Tal y como explicaba Jesús Calleja en el programa Chester, se trata de una cuestión física: cuanto mayor es la altitud, menor es la presión, lo que da lugar a un descenso en el aporte de oxígenos a los tejidos. Este fenómeno, comúnmente conocido como mal de altura o hipoxia, hace que una sangre más espesa de lo habitual se concentre en los cuerpos cavernosos, lo que ligado a un mayor porcentaje de glóbulos rojos en sangre produce erecciones bestiales. Además, la hipoxia también da un mayor “regustín” por la falta de aire, según Calleja.
Sin embargo, por idílico que pudiera parecer, la hipoxia no es conocida como mal de altura por resultar inofensiva. Este fenómeno compromete las funciones del organismo, provocando la disminución del rendimiento mental que reduce el juicio, la memoria y la realización de movimientos motores, entre otros. De ahí que en los campamentos de alta montaña en ocasiones se organicen competiciones de erecciones para “darlo todo”. Aunque con límites, por supuesto.
¿Significa esto que si ascendemos hasta el infinito y más allá podríamos competir con el de Hulk?

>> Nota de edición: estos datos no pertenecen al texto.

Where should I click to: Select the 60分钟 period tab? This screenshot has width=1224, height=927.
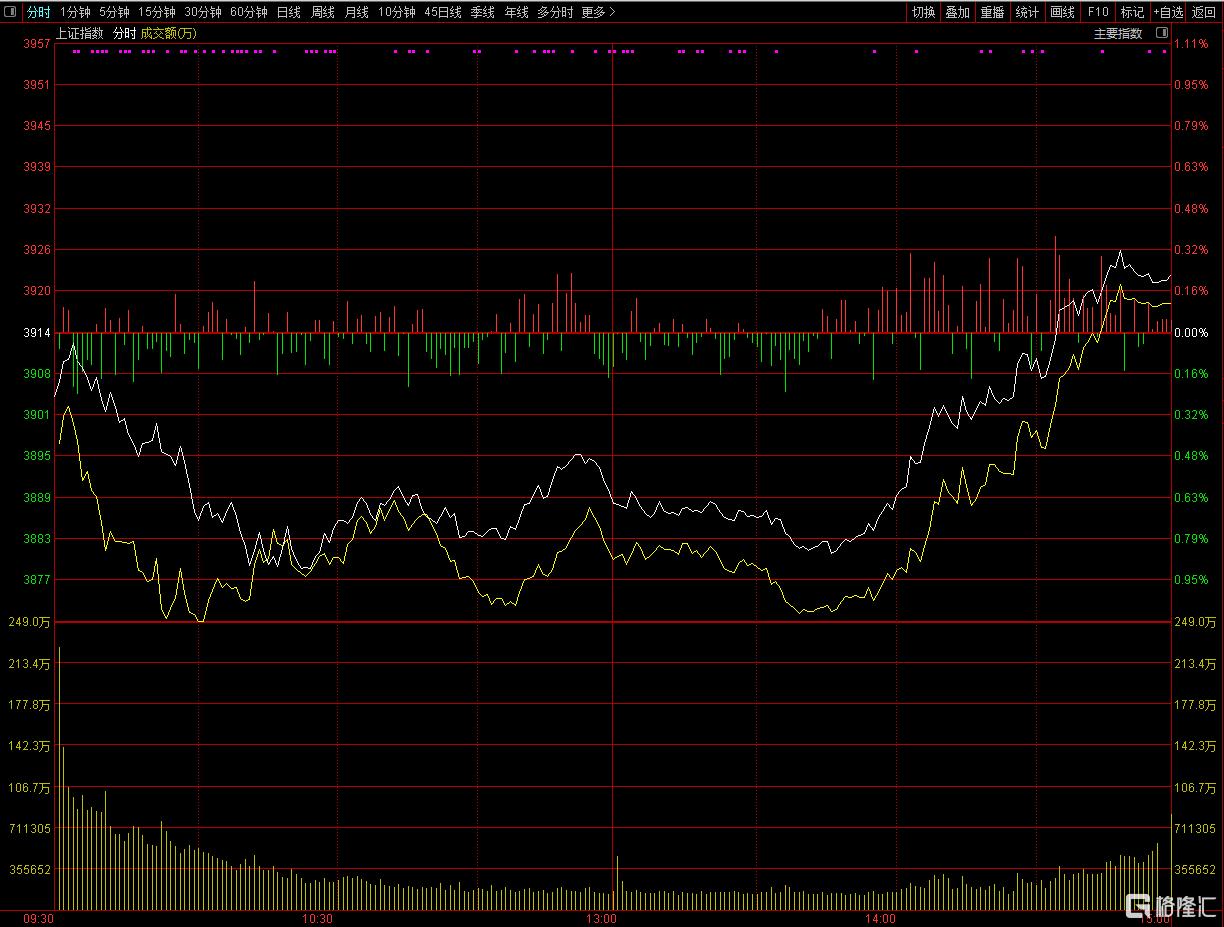(x=248, y=13)
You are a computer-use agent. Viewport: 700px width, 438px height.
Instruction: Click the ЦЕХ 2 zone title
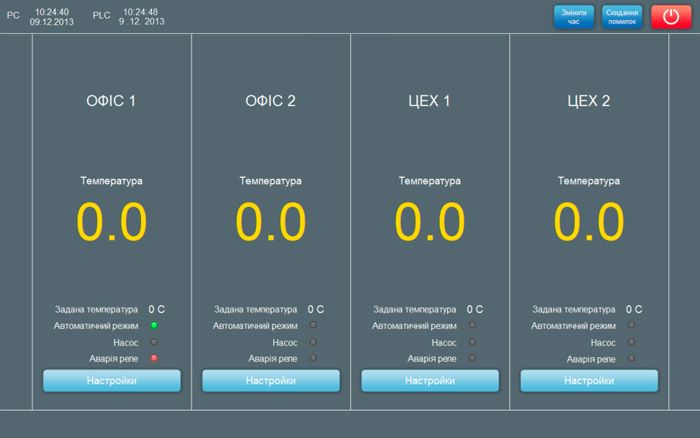point(589,101)
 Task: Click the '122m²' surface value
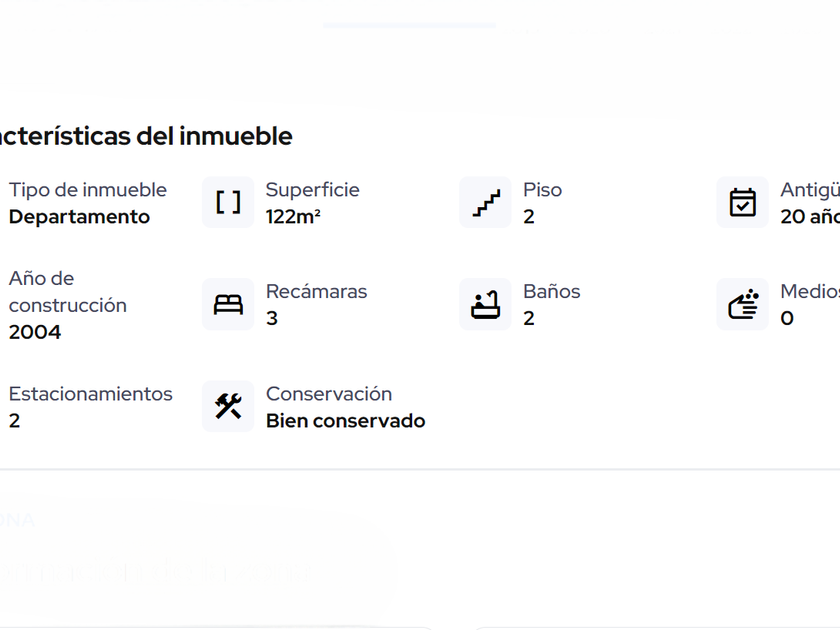(x=293, y=217)
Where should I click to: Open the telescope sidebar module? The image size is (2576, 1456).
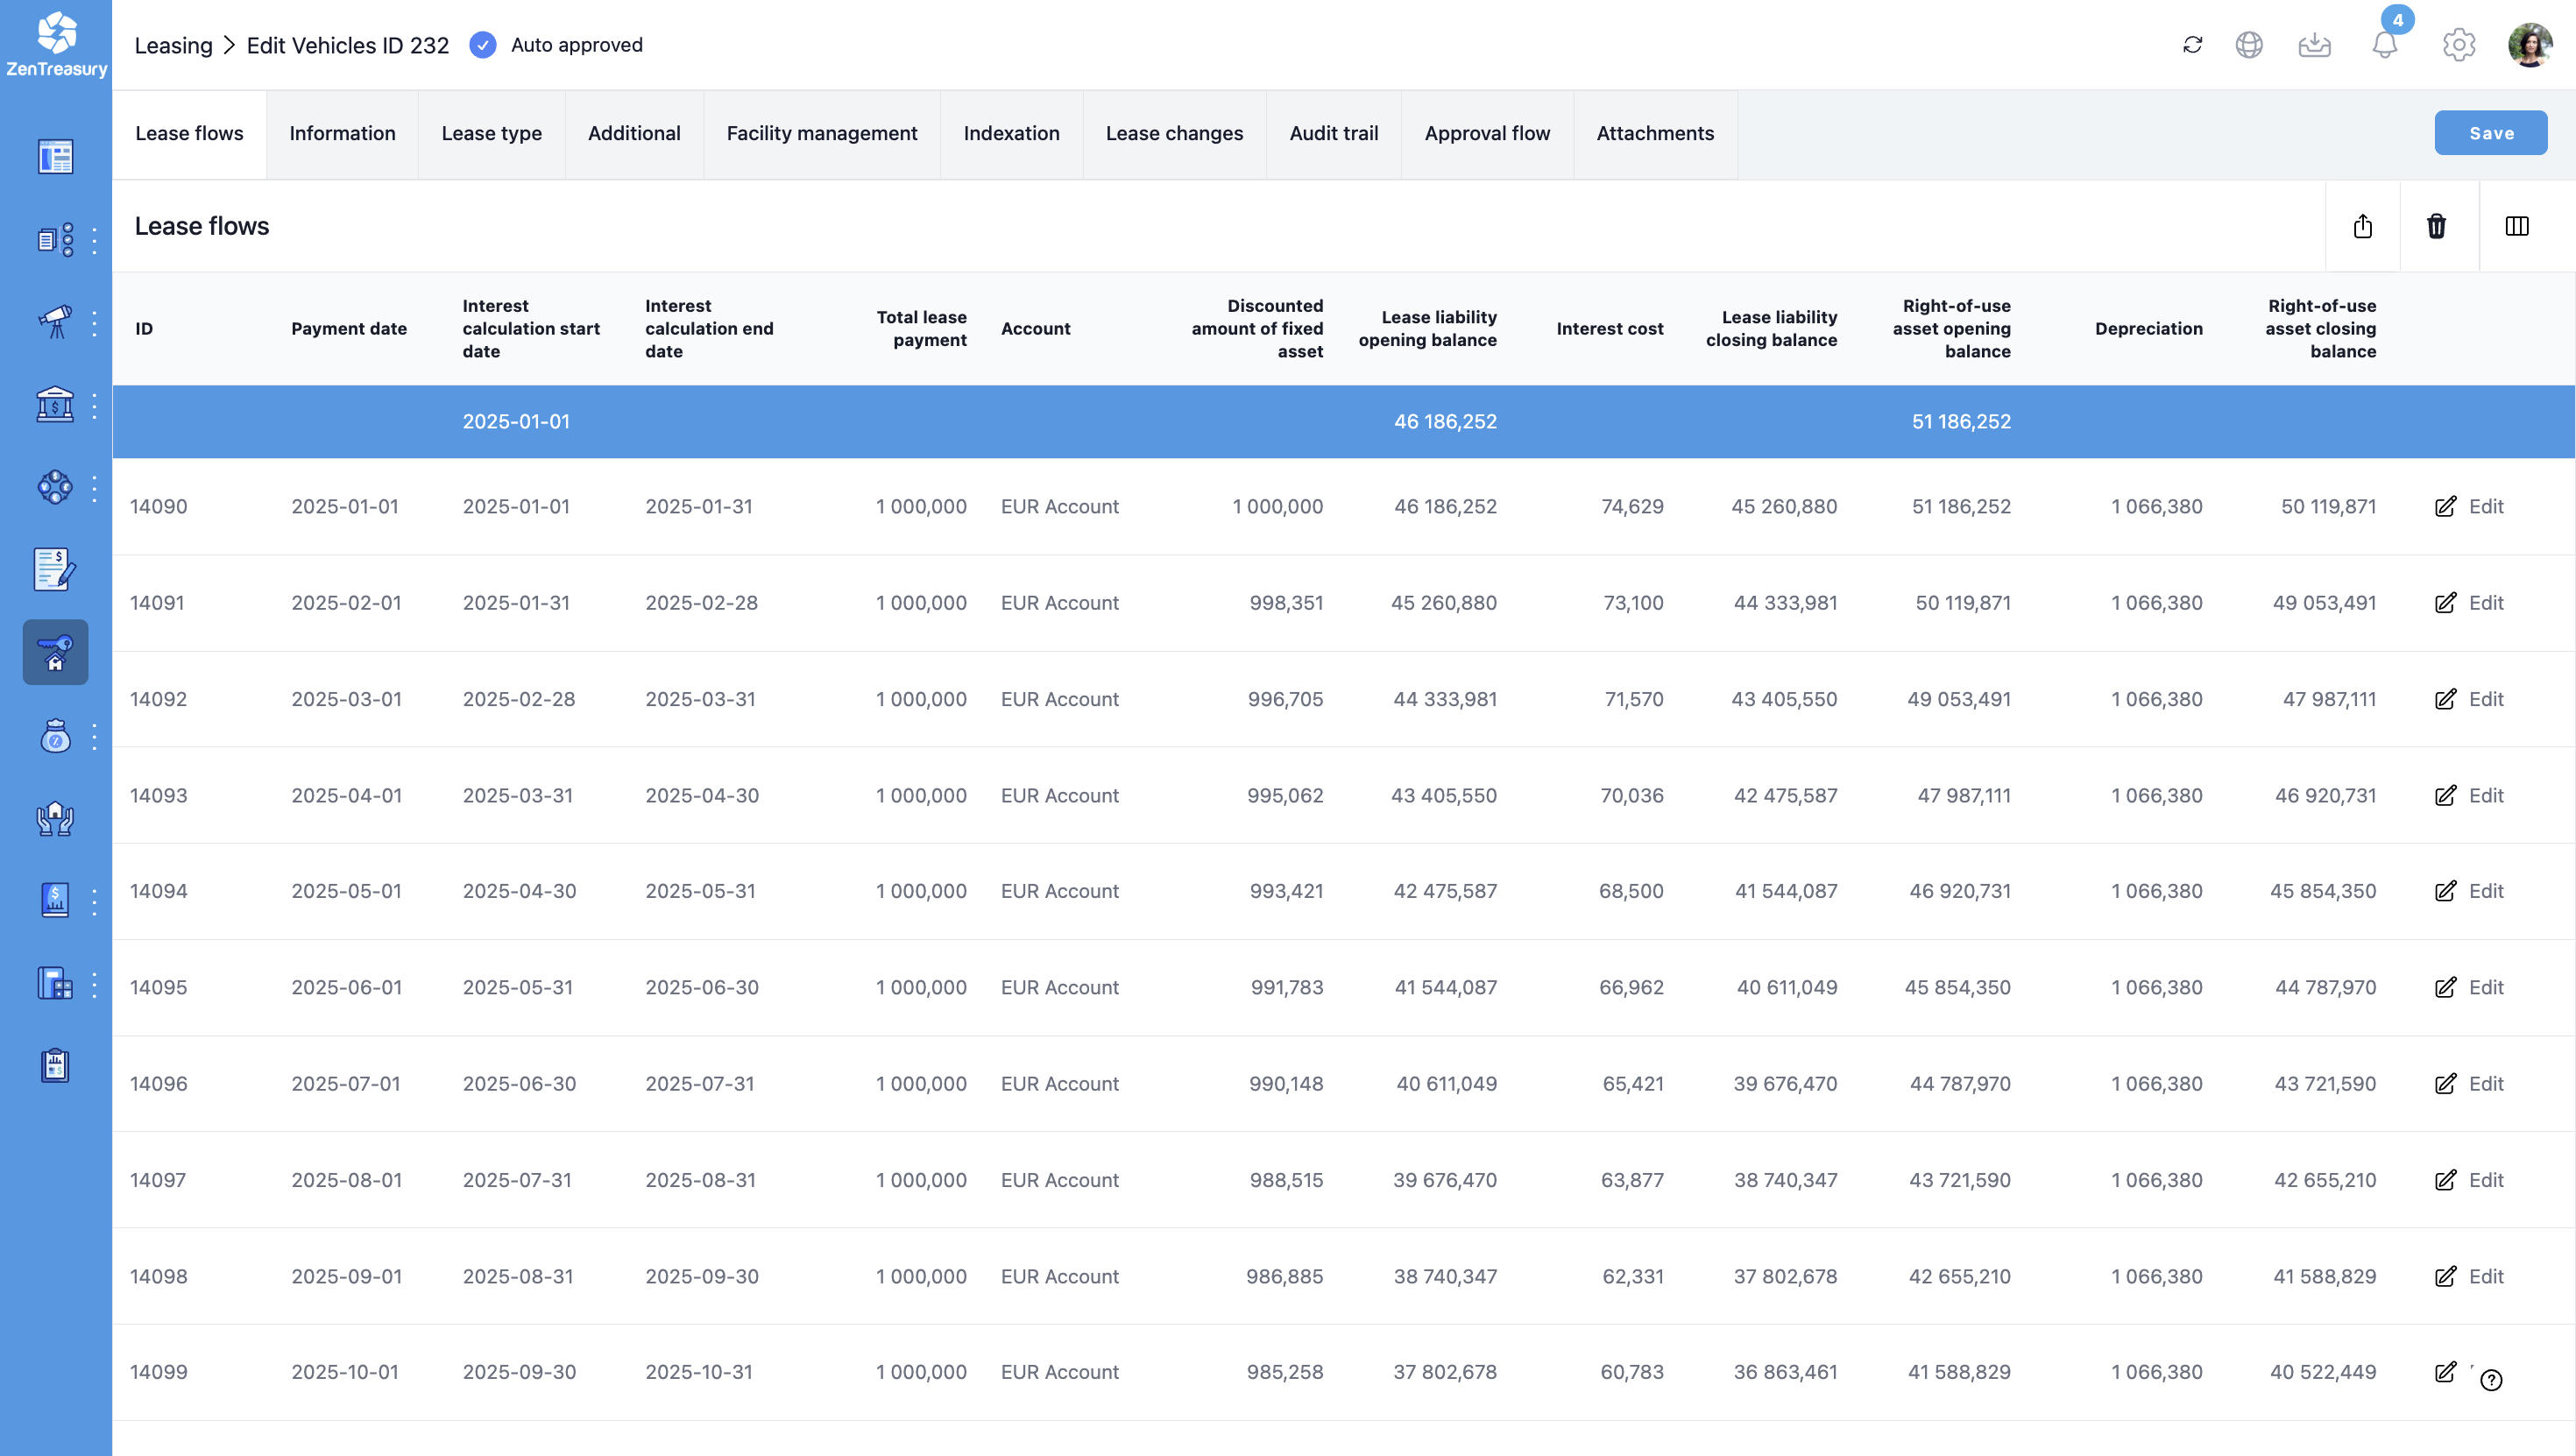(x=55, y=322)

Me temo que tendréis que seguir buscando la fórmula, porque al menos en el espacio no encontraréis la solución. Es más, allí arriba sucede todo lo contrario: a diferencia de la estatura -en el espacio los humanos tendemos a crecer unos centímetros-, la microgravedad reduce la presión sanguínea dificultando así las erecciones. Y la caída de los niveles de testosterona de los astronautas, por supuesto, tampoco ayuda. Pero sobre esto ya profundizaremos en otra ocasión. Mientras tanto, si todavía no estáis preparando los bártulos de acampada, no sé a qué estáis esperando.